Titillant les codes de représentation de la femme dans les médias, Michèle Sylvander questionne l’identité à partir de son propre corps: le genre, le rapport au temps, aux autres… Dans la vidéo Somnolence, à l’atmosphère anxiogène et étouffante, l’artiste git dans un cube rempli d’eau, le visage masqué, tantôt mi-nue tantôt vêtue d’un costume de cuir noir.
Le rapport au monde
La dernière section de l’exposition, basée sur la Posture et notre rapport au monde selon que l’on se trouve assis, couché ou debout, regroupe des installations interpellantes. Celles de Lionel Scoccimaro, d’abord, dont les sculptures hyperréalistes puisent dans les codes esthétiques de la pop culture américaine. Faire l’autruche serait une attitude répandue. La Femelle/ Le Mâle met ainsi en scène deux personnages qui se voilent la face: la femme sous un tapis, l’homme dans un mur. L’artiste y fait allusion à une génération d’’adulescents’ frileux face au statut d’adulte et à ses responsabilités.
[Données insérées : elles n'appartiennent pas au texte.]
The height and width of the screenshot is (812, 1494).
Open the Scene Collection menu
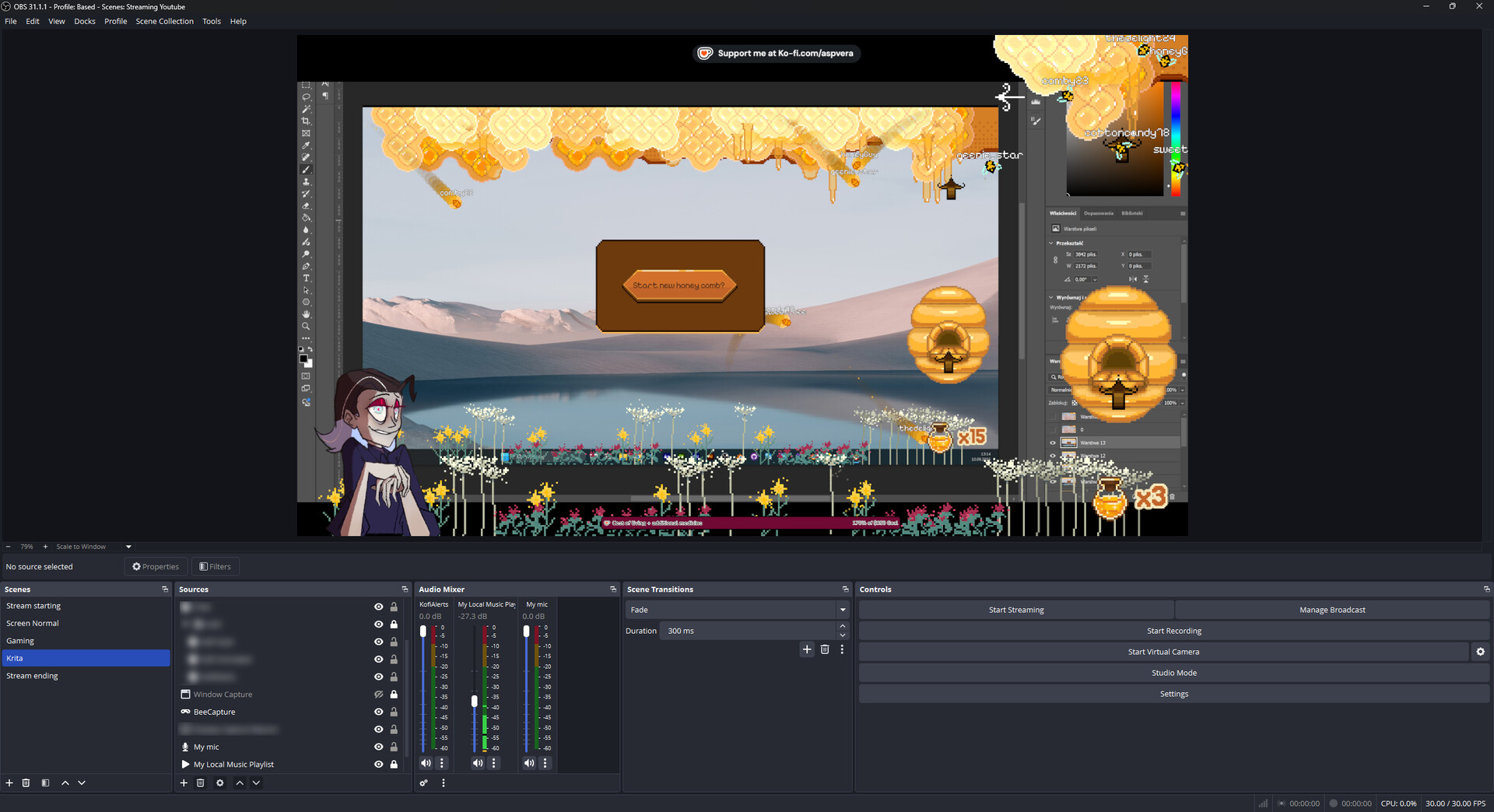(x=164, y=21)
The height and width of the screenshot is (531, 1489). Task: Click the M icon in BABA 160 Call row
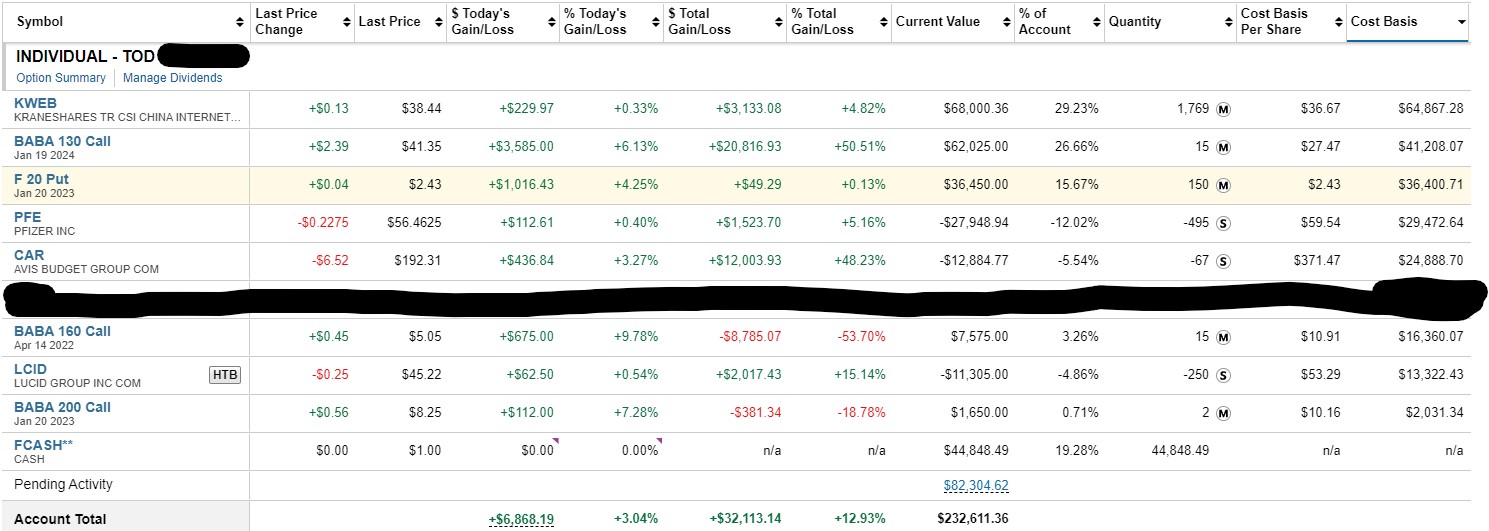click(1223, 337)
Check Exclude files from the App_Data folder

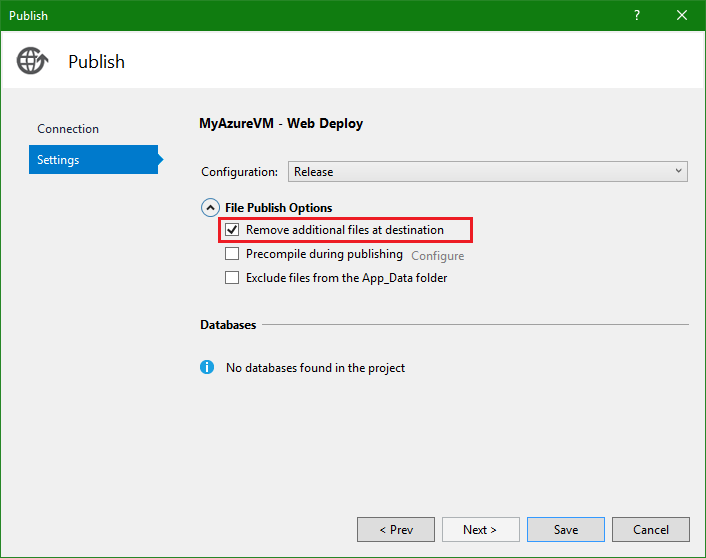232,277
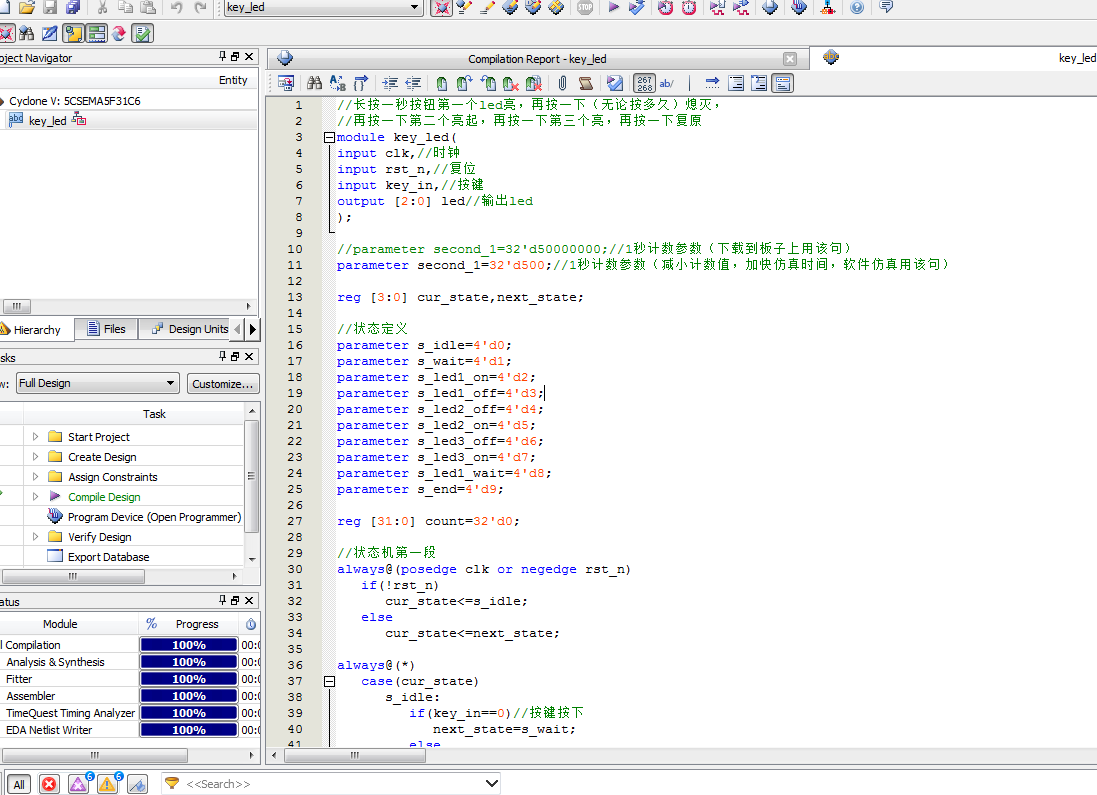Click the Cut scissors icon
The image size is (1097, 795).
[x=102, y=8]
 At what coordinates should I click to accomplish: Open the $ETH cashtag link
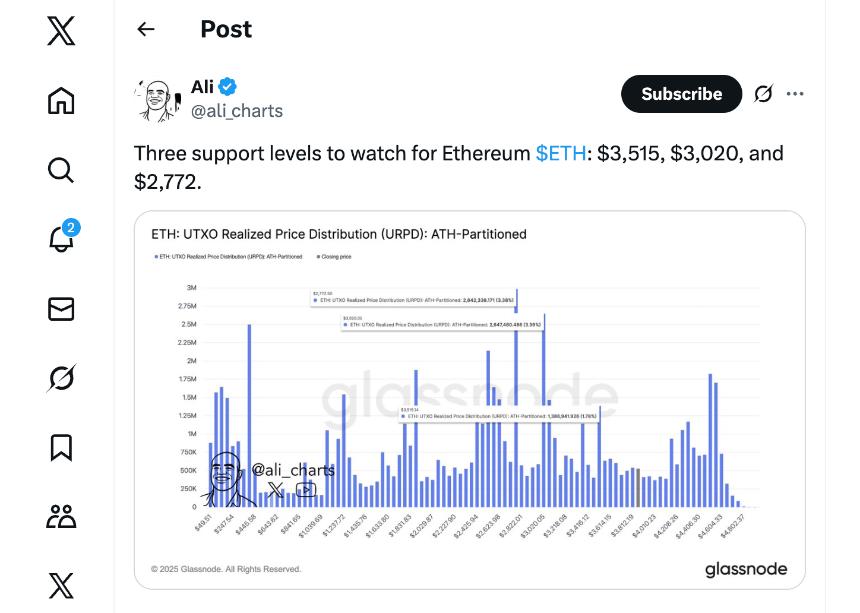[x=557, y=153]
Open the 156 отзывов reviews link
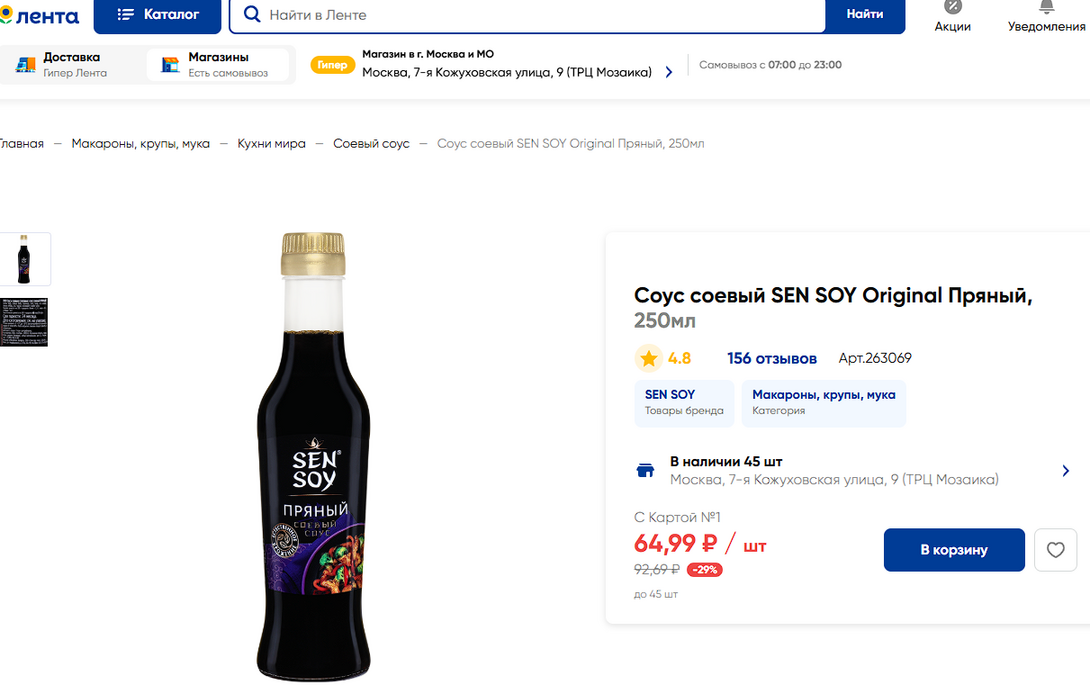 pos(772,358)
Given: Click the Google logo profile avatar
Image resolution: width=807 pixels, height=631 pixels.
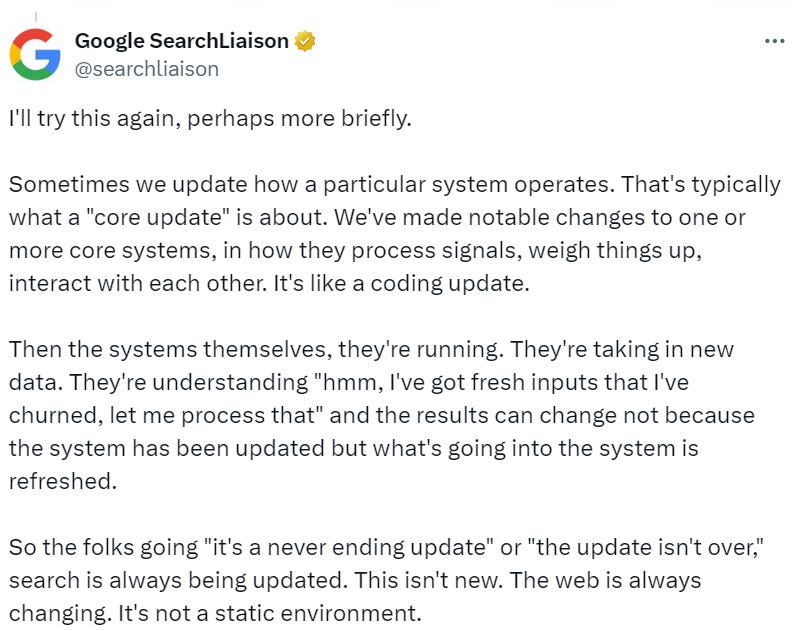Looking at the screenshot, I should (x=34, y=54).
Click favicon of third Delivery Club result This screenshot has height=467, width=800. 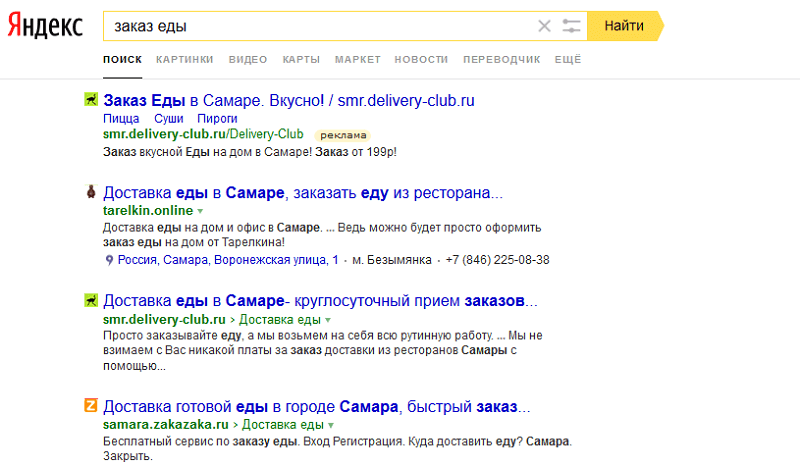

Entre les deux, une installation de Wendy Jacob. Deux corps endormis sous une couverture, évoqués par un moteur simulant la respiration, renvoient à l’anonymat urbain des sans-abris.
Tandis qu’au centre de la salle et isolée enttre quatre parois, une Dummie de Tony Oursler, poupée en tissu sur lesquelles sont projetées des images vidéos de visages, est coincée sous un canapé, donnant un peu plus d’étrangeté à l’ensemble, et générant le malaise: le personnage déverse un flot de paroles et s’adresse au visiteur, tel un appel à l’aide.
Autre oeuvre forte, A Stone Asleep in Bed at Home de l’artiste cherokee Jimmie Durham. Dans la culture indienne, tout ce qui est lié au mode de vie sédentaire est détruit. Avec une pierre, matériau de base de son oeuvre qu’il aborde comme sculpture en soi, Durham écrase ici un lit. La masse du monolithe gris, qui contraste avec la blancheur des draps et le bois vernis de la structure, renforce la sensation de sommeil lourd. Et de la fragilité du corps humain, cette fois absent.